Regardless of how much the black box nature of the metric annoys me, it bodes well for the Big Ten that so many teams are ranked highly right now.
If the Big Ten can nab a few key wins off of the ACC this week, conference should be in a strong position come March.
It is also ridiculous but not surprising that we don’t get any sort of rating measure. There’s no indication of how far 1 is from 2 or 5 is from 50. Strictly numbered ranks.
It is also probably way too early to release this. If you ran KenPom without preseason factors right now it would probably look wonky. The RPI after Thanksgiving probably looks wonky every year.
What is the deal with the plus/minus signs in Net Efficiency? Should they be opposite for offense and defense. Eg, steams are good on defense and bad on offense.
Under the O and the D? They are just explaining how possessions are calculated:
FGA + TO - OR + .475 * FTA is the standard for estimating possessions in college hoops.
The interesting thing to me is that Section 2 essentially takes margin of victory/loss into account, which was something the NCAA has never allowed in football and wasn’t in the RPI calculation. In the BCS era, all the football computer algorithms had to be switched so as not to account for margin. And now it’s in the NET for all intents and purposes.
It will be interesting to see if some scores are run up come late February/early March by bubble teams…

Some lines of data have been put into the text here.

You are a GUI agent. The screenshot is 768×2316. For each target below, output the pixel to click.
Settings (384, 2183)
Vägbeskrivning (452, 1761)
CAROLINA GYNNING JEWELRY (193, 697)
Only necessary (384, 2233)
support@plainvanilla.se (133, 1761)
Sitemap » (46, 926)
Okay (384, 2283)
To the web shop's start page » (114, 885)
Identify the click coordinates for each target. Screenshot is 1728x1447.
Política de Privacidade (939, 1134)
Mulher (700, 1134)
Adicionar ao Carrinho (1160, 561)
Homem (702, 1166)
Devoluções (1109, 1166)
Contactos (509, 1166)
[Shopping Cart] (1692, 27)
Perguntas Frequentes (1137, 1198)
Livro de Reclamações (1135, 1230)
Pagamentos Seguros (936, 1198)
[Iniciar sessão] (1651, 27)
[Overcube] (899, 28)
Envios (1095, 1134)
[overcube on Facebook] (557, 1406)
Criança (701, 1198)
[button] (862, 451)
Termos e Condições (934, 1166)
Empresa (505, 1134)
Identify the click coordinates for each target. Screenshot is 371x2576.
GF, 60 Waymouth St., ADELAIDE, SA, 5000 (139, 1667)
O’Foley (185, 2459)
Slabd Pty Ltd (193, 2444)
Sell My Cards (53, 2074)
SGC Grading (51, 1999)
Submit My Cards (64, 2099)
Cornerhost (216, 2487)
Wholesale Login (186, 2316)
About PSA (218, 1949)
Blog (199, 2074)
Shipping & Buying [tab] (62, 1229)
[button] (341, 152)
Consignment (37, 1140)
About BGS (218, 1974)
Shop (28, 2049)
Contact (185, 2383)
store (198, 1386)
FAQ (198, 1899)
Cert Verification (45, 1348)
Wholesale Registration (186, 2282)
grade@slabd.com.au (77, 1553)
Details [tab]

Kind of surprised that OSU is so high in their rankings, but when you consider they beat two decent teams on the road and their margin of victory was 9 points in each (thereby avoiding the collapsing margin of victory penalty in NET), it sort of makes sense.
Correct… but you also have “efficiency margin” which is essentially normalized margin of victory… just uncapped. And then also “margin of victory” capped at 10 points. The whole thing makes no sense.
Well, yes. Would you expect a system that had Loyola Marymount ranked ahead of Kansas to make sense?
I’m worried about process not results. Any ranking system that doesn’t factor in last season is going to have some wacky results early in the year.
You don’t see these sort of outliers in something like KenPom because he puts so much emphasis on the preseason stuff to prevent those sort of outliers (and make things more predictive).
I accept the #4 ranking on this. Great news also 4 B1G teams in the top ten. Espn has B1G second only to ACC in non conf win %. Hopefully the ACC Challenge will reverse that stat.
Too early.
So at what point do the “results” of the “process” have to pass the eyeball test, not to mention the laugh test? NET is already being dismissed and not taken seriously by people who actually watch the teams play.
Well I’m not saying releasing the numbers on Nov. 26th is smart.
Loyola Marymount is 4th in the RPI right now, but if we were still using the RPI then no one would look at that
The bigger problem is that we have no idea how NET is calculated beyond some basic talking points. It would be a little bit more convincing if they released last year’s end of year numbers like Gasaway suggests.
The RPI had many issues but it got things in the ball park by the end of the year. We also knew exactly how it was calculated.
Agreed on your penultimate paragraph. Best way to prove its worth is to use it on last years teams.